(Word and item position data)
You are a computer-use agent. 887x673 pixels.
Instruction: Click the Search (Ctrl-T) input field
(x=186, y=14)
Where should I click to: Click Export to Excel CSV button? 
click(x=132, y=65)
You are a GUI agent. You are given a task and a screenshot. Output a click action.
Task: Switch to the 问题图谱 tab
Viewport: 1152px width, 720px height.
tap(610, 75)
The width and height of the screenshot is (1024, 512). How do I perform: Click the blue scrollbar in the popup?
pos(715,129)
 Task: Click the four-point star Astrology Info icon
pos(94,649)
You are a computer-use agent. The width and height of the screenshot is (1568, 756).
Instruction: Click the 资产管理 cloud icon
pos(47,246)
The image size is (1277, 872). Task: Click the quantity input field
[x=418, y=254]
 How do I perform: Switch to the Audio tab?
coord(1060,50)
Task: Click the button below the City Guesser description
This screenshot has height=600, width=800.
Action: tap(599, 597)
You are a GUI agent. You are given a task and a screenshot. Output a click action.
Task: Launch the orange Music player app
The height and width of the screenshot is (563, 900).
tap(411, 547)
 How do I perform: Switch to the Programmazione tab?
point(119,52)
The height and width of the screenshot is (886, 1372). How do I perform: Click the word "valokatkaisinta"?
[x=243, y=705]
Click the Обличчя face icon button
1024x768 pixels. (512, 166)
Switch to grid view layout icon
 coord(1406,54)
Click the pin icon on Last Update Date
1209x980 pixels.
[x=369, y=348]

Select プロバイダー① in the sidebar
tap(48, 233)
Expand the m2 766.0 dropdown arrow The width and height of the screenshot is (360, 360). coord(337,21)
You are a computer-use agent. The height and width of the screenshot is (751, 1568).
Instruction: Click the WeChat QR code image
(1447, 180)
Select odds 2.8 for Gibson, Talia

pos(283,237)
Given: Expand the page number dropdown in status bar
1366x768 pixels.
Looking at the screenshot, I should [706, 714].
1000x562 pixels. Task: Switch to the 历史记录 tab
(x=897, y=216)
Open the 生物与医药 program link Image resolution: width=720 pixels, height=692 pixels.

◆ **To do**
Copy out everything in the records, from the line containing "Select プロバイダー① in the sidebar" down to the end of the records.

◆ **Response to the exercise**
Select プロバイダー① in the sidebar
tap(48, 233)
Expand the m2 766.0 dropdown arrow The width and height of the screenshot is (360, 360). coord(337,21)
You are a computer-use agent. The height and width of the screenshot is (751, 1568).
Instruction: Click the WeChat QR code image
(1447, 180)
Select odds 2.8 for Gibson, Talia

pos(283,237)
Given: Expand the page number dropdown in status bar
1366x768 pixels.
Looking at the screenshot, I should [706, 714].
1000x562 pixels. Task: Switch to the 历史记录 tab
(x=897, y=216)
Open the 生物与医药 program link Image resolution: width=720 pixels, height=692 pixels.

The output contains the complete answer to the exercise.